A method and a circuit for protecting at least one element of an integrated circuit, including conditioning the operation of the element to be protected to the state of a signal conditioned by an irreversibly programmable element, the state of which is set during a probe test of the integrated circuit.

Description

BACKGROUND OF THE INVENTION

1. Field of the Invention
The present invention generally relates to integrated circuits and more specifically to the protection of information contained in integrated circuit chips rejected as a result of circuit tests.
The present invention more specifically applies to circuits containing a microcontroller.
2. Discussion of the Related Art
The manufacturing of integrated circuits is performed by wafers containing several circuits. Once manufactured, the wafers are tested, that is, the different circuits undergo a series of functional tests by means of probe board type test tools. Such tests enable eliminating defective systems before the packaging steps.
In practice, the circuits are tested one after the other or in groups and those which are identified as defective are marked (generally, by means of an ink drop). Then, once the wafer has been sawn to individualize the circuits, the marking is optically detected to reject defective circuits. In fact, these circuits are left on a support tape used for the sawing from which only the correct circuits are picked to be packaged.
A problem appears when the integrated circuits contain, by manufacturing, information considered as critical or that must remain secret. Such information may be specific secret keys or functions (calculation algorithms) which are set during manufacturing (for example, by a mask).
The secret elements are present both in valid circuits and in defective circuits. A problem is then posed, as to the destination of the defective circuits that must be destroyed to avoid that the secrets they contain are discovered by unscrupulous users (hackers) collecting the defective circuits. Indeed, the defects of a circuit may be sufficient to prevent a proper operation without making access to the critical information that the circuit contains impossible (for example, the reading from the ROM areas in which secret keys have been stored during manufacturing).
This problem becomes more and more critical as the integrated circuit manufacturing locations are dispersed, which results in that the wafers and circuits often being processed by more or less controllable subcontractors. For example, sending whole wafers once tested to a subcontractor for sawing and packaging poses the problem of ensuring that “inked” circuits are effectively destroyed.

SUMMARY OF THE INVENTION

To achieve all or part of these objects, as well as others, the present invention provides a method for protecting at least one element of an integrated circuit, comprising conditioning the operation of the element to be protected to the state of a signal conditioned by an irreversibly programmable element, the state of which is set during a probe test of the integrated circuit.
According to an embodiment of the present invention, the state of the programming element is set by application of a programming signal on a pad of the integrated circuit, which is not intended to be accessible from the outside after packaging of the circuit.
According to an embodiment of the present invention, a circuit for protecting the integrated circuit is selectable by a signal contained in a register for activating the irreversibly programmable element.
The present invention also provides an integrated circuit, comprising at least one element for protecting the access to at least one function of the circuit, the state of which is irreversibly programmed by application of a signal on a pad of the circuit during a probe test.
According to an embodiment of the present invention, said protection element comprises at least:
an irreversibly programmable element;
an element for reading the state of the programmable element; and
an element for selecting the protection circuit.
The foregoing and other objects, features, and advantages of the present invention will be discussed in detail in the following non-limiting description of specific embodiments in connection with the accompanying drawings.
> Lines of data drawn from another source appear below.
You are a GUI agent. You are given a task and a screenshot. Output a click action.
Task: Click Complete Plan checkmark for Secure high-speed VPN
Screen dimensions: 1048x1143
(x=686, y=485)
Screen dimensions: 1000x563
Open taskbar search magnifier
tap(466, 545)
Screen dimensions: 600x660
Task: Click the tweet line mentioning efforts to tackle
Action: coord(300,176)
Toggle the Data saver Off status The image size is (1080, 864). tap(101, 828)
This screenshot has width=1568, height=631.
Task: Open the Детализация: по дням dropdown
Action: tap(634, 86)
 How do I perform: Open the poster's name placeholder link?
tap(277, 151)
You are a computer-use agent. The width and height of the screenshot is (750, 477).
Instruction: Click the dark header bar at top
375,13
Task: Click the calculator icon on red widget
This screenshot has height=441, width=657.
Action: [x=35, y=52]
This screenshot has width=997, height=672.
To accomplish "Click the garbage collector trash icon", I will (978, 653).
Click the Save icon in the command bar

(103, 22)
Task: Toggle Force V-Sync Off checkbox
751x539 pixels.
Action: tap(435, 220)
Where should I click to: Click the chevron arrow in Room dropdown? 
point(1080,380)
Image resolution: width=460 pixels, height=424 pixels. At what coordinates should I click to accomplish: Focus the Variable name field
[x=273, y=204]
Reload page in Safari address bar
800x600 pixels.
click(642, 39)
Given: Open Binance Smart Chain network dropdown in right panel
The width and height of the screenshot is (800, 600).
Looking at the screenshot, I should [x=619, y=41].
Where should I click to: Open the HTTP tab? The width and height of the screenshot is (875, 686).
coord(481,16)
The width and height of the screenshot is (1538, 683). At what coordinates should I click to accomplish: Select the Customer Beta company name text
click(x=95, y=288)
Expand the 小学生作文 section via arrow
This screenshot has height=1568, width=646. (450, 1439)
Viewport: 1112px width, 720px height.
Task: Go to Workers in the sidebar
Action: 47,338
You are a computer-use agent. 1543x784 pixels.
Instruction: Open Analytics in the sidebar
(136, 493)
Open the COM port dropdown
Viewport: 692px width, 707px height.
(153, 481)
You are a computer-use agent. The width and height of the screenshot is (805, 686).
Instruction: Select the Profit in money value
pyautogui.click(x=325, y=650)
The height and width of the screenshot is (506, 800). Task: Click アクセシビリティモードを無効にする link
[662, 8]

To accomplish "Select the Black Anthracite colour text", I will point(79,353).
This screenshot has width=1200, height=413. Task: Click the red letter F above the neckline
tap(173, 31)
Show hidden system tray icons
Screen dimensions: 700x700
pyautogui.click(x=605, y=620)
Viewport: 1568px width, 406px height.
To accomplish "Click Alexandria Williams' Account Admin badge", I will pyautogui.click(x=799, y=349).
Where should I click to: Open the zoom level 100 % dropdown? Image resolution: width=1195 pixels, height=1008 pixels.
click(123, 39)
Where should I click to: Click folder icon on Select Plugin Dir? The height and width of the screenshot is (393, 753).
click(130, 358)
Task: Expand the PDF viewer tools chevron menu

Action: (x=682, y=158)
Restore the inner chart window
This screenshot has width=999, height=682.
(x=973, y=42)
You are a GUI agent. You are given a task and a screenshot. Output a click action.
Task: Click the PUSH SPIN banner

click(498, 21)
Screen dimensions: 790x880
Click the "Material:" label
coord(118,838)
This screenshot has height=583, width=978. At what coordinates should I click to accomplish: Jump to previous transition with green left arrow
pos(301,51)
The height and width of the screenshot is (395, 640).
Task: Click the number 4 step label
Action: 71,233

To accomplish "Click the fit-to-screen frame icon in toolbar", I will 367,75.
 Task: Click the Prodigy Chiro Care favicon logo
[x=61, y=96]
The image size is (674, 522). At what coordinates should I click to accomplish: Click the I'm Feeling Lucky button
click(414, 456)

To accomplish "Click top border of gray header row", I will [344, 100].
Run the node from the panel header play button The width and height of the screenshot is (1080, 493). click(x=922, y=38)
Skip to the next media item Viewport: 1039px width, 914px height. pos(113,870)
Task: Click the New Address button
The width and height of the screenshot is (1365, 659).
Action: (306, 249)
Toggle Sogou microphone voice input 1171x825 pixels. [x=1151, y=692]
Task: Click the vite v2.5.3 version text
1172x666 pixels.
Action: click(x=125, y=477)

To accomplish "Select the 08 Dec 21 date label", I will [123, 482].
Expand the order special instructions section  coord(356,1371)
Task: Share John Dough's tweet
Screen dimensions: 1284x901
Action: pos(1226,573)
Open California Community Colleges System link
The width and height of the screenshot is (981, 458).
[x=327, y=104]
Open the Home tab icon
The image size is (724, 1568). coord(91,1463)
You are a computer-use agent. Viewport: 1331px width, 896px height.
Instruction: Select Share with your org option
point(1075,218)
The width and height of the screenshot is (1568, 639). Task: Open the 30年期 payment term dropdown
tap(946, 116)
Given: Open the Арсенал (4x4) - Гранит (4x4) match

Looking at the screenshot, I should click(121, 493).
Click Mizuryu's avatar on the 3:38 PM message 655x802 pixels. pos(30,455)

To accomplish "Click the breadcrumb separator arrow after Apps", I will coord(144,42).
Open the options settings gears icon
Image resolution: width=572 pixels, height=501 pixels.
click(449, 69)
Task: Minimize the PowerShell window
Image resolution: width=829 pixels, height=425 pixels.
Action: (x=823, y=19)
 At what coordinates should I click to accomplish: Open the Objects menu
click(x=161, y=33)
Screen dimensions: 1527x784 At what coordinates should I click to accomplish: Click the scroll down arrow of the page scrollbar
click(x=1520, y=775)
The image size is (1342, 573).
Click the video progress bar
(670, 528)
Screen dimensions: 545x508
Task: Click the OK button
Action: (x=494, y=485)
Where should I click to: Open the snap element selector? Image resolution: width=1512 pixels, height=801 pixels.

BRIEF DESCRIPTION OF THE DRAWINGS

FIG. 1 very schematically shows an example of a wafer system for testing integrated circuits in wafers, to which the present invention applies;
FIG. 2 shows an embodiment of a circuit for protecting an integrated circuit according to the present invention;
FIG. 3 partially shows an embodiment of an integrated circuit architecture according to the present invention; and
FIG. 4 is a simplified flowchart illustrating an embodiment of the integrated circuit protection method according to the present invention.

DETAILED DESCRIPTION

The same elements have been designated with the same reference numerals in the different drawings. For clarity, only those elements which are necessary to the understanding of the present invention have been shown and will be described hereafter. In particular, the wafer test tool has not been described in detail since, the present invention is compatible with the use of conventional tools. Further, the internal structure of the integrated circuit to be protected has only been described to the extent necessary to expose exemplary embodiments.
FIG. 1 schematically illustrates an example of a test system to which the present invention applies. Such a system is based on the use of a probe board 1 comprised of one or several test sites, supported by a test head 10 of a tool, on a support 11 of which is laid a wafer W of integrated circuits to be tested. Test head 10 is articulated at least vertically with respect to support 11 to be able to bring the probe board 1 close and draw it away after introduction of a new wafer W to be tested. The assembly is generally controlled by a computer element, for example, a microcomputer 12 or the like provided with a central processing unit 13, a screen 14, a keyboard 15, and a mouse 16 or other control and capture means.
The aim of the test system of FIG. 1 is to test one or several of the integrated circuits 20 formed in wafer W by means of contacts ensured by probes 17 of board 1. Probes 17 are distributed according to the pattern of contact pads (not shown in FIG. 1) of the integrated circuits to be tested. The functional tests comprise, for example, electric continuity tests, information storage tests, calculation execution tests, etc. according to the structure of integrated circuit 20 and its destination (the application or the applications for which it is intended).
After testing, the wafer W is sawn and the different integrated circuits 20 supported by the same wafer W are packaged.
To avoid having critical information (for example, keys or algorithms) integrated in circuits 20 stolen from circuits declared to be defective, the present invention provides, according to a preferred embodiment, disabling the operation of all or part of the integrated circuit by an electric control performed at the end of the probe testing.
FIG. 2 partially and very schematically illustrates an embodiment of a circuit 30 for protecting at least one secure area of an integrated circuit 20 according to the present invention. Circuit 30 is intended to provide a signal VAL conditioning the operation of a secure area of the circuit (not shown in FIG. 2) having its state conditioned by the state of a fuse or anti-fuse element 31 (F) or the like, i.e. any electrically conductive element, having a conductive state that can be irreversibly modified, independently from the circuit supply.
In the functional example of FIG. 2, the fuse element 31 is, for example, a resistive element forming with another resistive element 32 a dividing bridge between two terminals 33 and 34 to be connected to a supply voltage Vcc, their junction point 35 being connected to the input of a read element 36 (for example, an inverter) having its output providing signal VAL. According to the state of the fuse element 31, the output state of signal VAL when the circuit is submitted to a supply voltage Vcc is low or high. This signal can then be used to condition the operation of a protected area of the circuit or of the entire circuit.
The programming of the fuse element 31 at the end of the probe testing is, according to this embodiment of the present invention, performed by means of a pad 37 (P) provided in the surface of integrated circuit 20 to receive a probe 17 of the test tool, where pad 37 is not accessible from the outside of the circuit once the integrated circuit has been packaged.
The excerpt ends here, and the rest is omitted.